§ WHAT YOU WILL DO:
Put the material, from its first line through the line containing "I will pos(31,17).", into a Markdown table with the columns Row and Line. Number each row and leave out blank lines.

§ ENTRIES PROVIDED:
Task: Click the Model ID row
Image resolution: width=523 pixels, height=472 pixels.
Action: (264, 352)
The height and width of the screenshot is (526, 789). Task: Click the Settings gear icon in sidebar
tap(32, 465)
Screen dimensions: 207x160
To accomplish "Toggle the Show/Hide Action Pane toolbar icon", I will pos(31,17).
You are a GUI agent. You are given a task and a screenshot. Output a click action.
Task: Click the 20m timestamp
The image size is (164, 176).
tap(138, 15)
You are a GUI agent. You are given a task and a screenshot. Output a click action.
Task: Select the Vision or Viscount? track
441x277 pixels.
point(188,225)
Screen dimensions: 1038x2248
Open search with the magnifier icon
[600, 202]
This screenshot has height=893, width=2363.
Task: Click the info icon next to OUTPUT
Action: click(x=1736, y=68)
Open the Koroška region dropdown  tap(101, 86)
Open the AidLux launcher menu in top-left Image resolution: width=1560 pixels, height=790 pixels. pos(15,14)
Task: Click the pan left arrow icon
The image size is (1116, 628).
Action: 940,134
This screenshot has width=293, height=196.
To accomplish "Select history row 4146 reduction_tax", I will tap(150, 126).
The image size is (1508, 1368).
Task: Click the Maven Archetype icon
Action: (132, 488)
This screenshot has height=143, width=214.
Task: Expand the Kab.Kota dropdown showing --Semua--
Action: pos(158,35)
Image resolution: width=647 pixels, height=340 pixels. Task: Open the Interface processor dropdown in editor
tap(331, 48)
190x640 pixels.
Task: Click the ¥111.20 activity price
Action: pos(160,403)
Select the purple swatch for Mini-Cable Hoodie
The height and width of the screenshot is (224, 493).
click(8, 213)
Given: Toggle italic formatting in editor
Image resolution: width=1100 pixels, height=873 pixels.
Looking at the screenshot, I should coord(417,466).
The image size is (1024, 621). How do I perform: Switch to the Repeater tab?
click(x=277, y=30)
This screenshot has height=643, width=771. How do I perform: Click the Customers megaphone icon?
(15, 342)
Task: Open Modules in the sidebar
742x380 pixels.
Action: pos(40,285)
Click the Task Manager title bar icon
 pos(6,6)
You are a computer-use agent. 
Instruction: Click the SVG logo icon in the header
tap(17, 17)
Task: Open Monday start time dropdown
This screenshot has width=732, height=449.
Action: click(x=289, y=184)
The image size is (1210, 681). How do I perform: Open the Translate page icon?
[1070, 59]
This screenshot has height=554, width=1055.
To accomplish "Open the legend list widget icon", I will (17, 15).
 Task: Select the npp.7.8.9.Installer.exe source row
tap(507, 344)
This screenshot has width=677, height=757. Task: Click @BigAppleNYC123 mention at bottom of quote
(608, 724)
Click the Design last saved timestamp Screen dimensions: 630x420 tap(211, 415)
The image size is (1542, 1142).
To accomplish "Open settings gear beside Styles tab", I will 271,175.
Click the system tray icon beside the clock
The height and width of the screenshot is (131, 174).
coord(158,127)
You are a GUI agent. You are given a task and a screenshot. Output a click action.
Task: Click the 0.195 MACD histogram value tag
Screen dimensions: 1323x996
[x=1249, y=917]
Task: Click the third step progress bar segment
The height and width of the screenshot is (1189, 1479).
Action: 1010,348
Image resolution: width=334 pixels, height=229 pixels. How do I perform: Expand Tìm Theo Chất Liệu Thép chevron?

§ TASK RESPONSE:
| Row | Line |
|---|---|
| 1 | Task: Click the Model ID row |
| 2 | Image resolution: width=523 pixels, height=472 pixels. |
| 3 | Action: (264, 352) |
| 4 | The height and width of the screenshot is (526, 789). Task: Click the Settings gear icon in sidebar |
| 5 | tap(32, 465) |
| 6 | Screen dimensions: 207x160 |
| 7 | To accomplish "Toggle the Show/Hide Action Pane toolbar icon", I will pos(31,17). |